Julia weaves tapestries, Lucy sculpts and illustrates. There was no question they would be artists. As young girls, shuffling between Indian Hill and Edgartown with the seasons, their father, Joseph Mitchell, would build them doll house furniture. They were allowed to watch, but not to talk or touch while he built intricate ship replicas. With their mother, painter Joan Mitchell, the girls learned how to carefully blow an egg out of an eggshell and how to float seaweed onto a piece of paper to create a design.

Julia Mitchell's specialty is tapestries. — Jeanna Shepard

“You started making art when you were a little, little, little kid...you were very serious about it,” Julia said to Lucy. “You had a style built in, you’ve never really wavered from that essential style. Neither did I really. We just knew.”

Lucy remembers a drawing of a cat from childhood with a spiraling tail. Looking back on it, she finds the shape so elemental.

“It could be a prehistoric drawing,” Lucy said. “I think I’m just very connected to my early ancestors.”

Lucy illustrates small intricate designs on triangles of paper and covers them with items like branches or rocks, while keeping the shape intact. Any matter of found object becomes a small gift covered in delicately decorated paper.

“It’s the concept of potential and what’s inside,” she said.

Julia’s art is on a bigger scale, but is just as delicate. Her tapestries can be sprawling, multi-part designs or smaller than a placemat. She began weaving when she was 15 years old after signing up for all the classes offered by her favorite teacher at boarding school. She wanted to weave pictures, not just yardage, and started tapestry.

“I discovered all on my own how to make images on the loom and I thought

I was so very clever,” she said. “I didn’t even realize I was weaving tapestries.”

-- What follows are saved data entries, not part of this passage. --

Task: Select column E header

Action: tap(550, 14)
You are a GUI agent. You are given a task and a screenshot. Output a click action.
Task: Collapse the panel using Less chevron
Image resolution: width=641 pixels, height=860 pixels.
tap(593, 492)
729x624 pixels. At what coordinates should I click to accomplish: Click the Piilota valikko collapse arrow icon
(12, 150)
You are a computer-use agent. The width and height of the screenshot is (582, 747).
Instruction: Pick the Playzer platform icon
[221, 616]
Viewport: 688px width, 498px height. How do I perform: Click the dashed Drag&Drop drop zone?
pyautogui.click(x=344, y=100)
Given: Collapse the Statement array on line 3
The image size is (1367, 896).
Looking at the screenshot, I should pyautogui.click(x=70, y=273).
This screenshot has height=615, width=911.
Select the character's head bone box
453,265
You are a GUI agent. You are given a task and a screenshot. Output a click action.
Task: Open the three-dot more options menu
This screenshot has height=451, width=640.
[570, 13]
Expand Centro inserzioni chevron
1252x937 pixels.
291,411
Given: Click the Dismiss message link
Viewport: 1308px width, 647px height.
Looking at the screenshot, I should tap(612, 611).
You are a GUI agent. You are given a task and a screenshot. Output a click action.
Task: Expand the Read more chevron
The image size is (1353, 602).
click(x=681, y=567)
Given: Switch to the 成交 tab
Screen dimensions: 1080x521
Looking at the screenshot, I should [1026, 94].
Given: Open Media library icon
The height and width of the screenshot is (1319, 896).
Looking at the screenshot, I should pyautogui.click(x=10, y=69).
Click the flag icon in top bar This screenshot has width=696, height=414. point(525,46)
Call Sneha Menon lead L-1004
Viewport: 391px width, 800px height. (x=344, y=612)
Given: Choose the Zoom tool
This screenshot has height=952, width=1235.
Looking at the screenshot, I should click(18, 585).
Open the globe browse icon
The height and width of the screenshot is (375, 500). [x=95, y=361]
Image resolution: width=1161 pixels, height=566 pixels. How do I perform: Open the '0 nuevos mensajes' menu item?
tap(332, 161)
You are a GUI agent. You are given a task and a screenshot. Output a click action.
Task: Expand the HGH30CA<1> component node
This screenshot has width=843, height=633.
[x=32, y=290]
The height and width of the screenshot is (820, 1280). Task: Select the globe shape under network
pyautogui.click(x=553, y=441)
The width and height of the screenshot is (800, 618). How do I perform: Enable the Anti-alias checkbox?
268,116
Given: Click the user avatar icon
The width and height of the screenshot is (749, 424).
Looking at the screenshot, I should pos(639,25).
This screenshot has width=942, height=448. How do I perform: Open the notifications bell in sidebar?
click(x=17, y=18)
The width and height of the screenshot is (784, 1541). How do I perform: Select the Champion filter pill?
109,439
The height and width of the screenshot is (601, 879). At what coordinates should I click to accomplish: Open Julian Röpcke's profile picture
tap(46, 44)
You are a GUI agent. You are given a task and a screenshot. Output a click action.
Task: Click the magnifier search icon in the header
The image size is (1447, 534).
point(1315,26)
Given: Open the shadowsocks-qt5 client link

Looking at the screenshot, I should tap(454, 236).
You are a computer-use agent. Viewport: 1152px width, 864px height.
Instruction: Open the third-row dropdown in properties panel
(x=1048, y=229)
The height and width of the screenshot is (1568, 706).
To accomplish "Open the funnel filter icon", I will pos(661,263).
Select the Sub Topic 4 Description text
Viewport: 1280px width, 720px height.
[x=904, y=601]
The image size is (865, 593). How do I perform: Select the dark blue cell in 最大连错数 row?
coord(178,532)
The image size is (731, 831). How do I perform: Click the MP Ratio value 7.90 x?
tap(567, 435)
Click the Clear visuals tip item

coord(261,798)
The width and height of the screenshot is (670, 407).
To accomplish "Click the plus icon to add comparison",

The sisters rarely show together, but not because they don’t get along. As children they had the typical childhood spats; Lucy is the middle child, Julia the youngest. But collaboration can be difficult for any artist.

“You have to meld your personalities, so that you both are completely on the same page about it,” Julia said. “You have to fully understand what the other person wants and what you want and it has to be the same thing.”

The idea for the Studio Guide to Nature came about in England last September, where they had gone for a long walk that culminated with visiting a show by the walking artist Richard Long. Walking artists use their environment as a canvas and their feet as a paintbrush.

Lucy Mitchell sculpts, illustrates, and uses found objects. — Jeanna Shepard

“It’s beautiful, it got people thinking about the idea of sculpture being made by human beings,” Lucy said. Julia knew she had a show coming up and asked Lucy to collaborate. They felt so connected during the walk in England, they decided their collaborative show should be a walk in itself.

Their mutual reverence of the natural world makes their work complementary. One piece by Lucy began as pressed seaweed, turned into a watercolor interpretation and was re-imagined into tapestry by Julia. Both sisters are drawn to natural shapes. Lucy turned gourds from their eldest sister Anna (who is also an artist) into delicate blue bowls, each holding something inside. She then took the tops of the gourds and turned them into mushrooms to decorate a different installation. Julia coaxed flowers out of her strands of wool, linen and silk. She wove waving grasses on a shore and fleeting clouds in the sky. With the natural bounty around them, there is endless inspiration for the sisters.

“I never had to worry about what to weave because if I got stuck in the design phase I could go down to the beach and pick up a rock, any rock, and there would be my solution,” Julia said.

Whether they are looking down for rocks, or up at clouds, the sisters are capturing the world around them.

“We’re taking moments and translating them into something permanent,” said Julia.